NBC: does education need a KATRINA? They are serious, and also callous, mean-spirited and captive to their corporate sponsors. Privatize!Say what????
Turns out this week is the NBC networks' Education Nation extravaganza, which kicked off with a Teacher Town Hall this past Sunday led by Brian Williams and is holding panels and talks with famous and just a few not-so-famous folks 'til September 30th - and among all the panels is this one (from the "Descriptions of Panels" list at Ed. Nation sponsor University of Phoenix's site):
Panel 12: The Lessons of New Orleans: Does education need a Katrina?There are a load of responses to this (and yes, it seems the title is largely based on current secretary of education Arne Duncan's "brutally honest" comments on the New Orleans public school system) that are dotting the internets, but one of the best is from Nancy Flanagan's Teacher in a Strange Land blog on EdWeek.
At the fifth anniversary of Katrina, the rebuilt New Orleans school district is an incredible study in the power of resilience and the possibility of starting anew.

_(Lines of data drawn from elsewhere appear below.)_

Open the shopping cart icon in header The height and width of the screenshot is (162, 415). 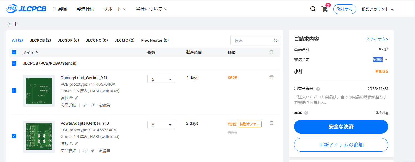pyautogui.click(x=325, y=9)
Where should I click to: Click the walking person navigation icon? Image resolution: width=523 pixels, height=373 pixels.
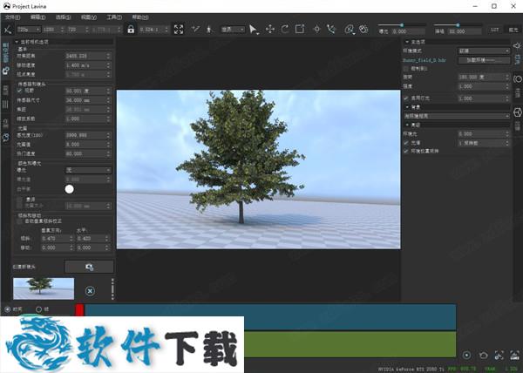pos(207,29)
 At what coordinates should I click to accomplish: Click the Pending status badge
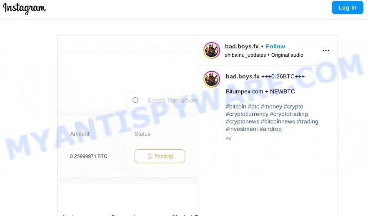(x=160, y=156)
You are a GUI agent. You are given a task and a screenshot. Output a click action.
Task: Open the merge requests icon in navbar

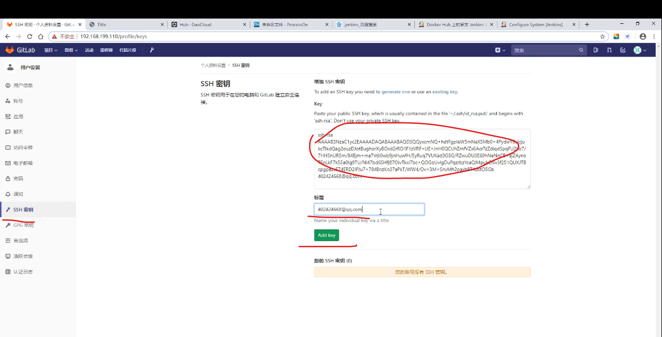point(609,50)
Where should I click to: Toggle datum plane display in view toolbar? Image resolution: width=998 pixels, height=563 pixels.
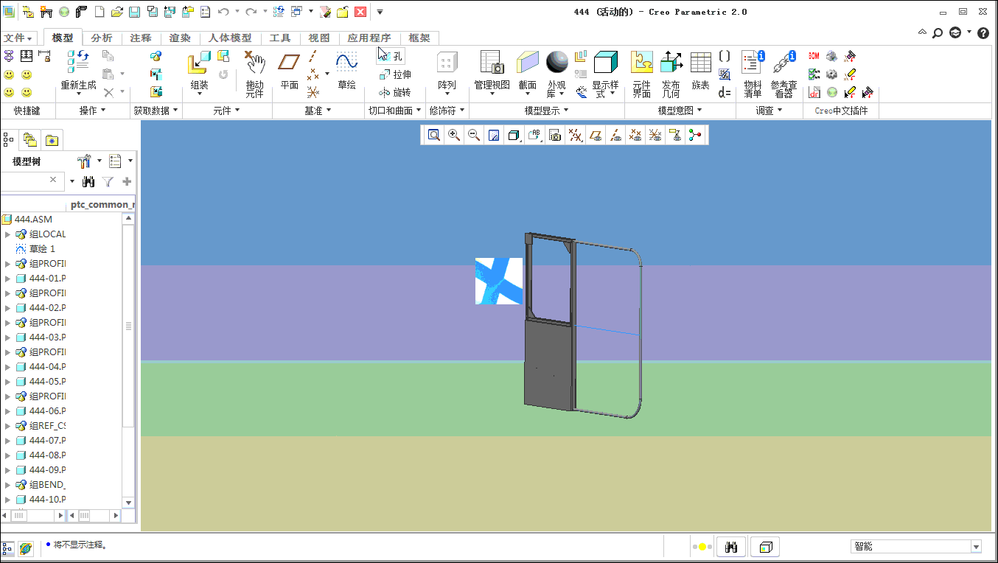(596, 135)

This panel will examine the advantages to the New Orleans school district of starting over post-Katrina, and whether the lessons learned there can be applied across the country.
Go read the whole thing.It strikes me that a lot of the Famous People who are "speaking out" on education, capturing the public imagination and crafting these deliciously heart-rending stories--zeitgeisty types--are precisely the people who drive past public schools and other unpleasant realities on the way to their real lives. Pretty much the same way emergency rescue teams and Heckuvajob Brownie went right past the 20,000 miserable human beings huddled in the Superdome, six years ago.
The "advantages" of destroying an entire educational community in a devastating, lethal--and preventable--flood? Really? Shameful.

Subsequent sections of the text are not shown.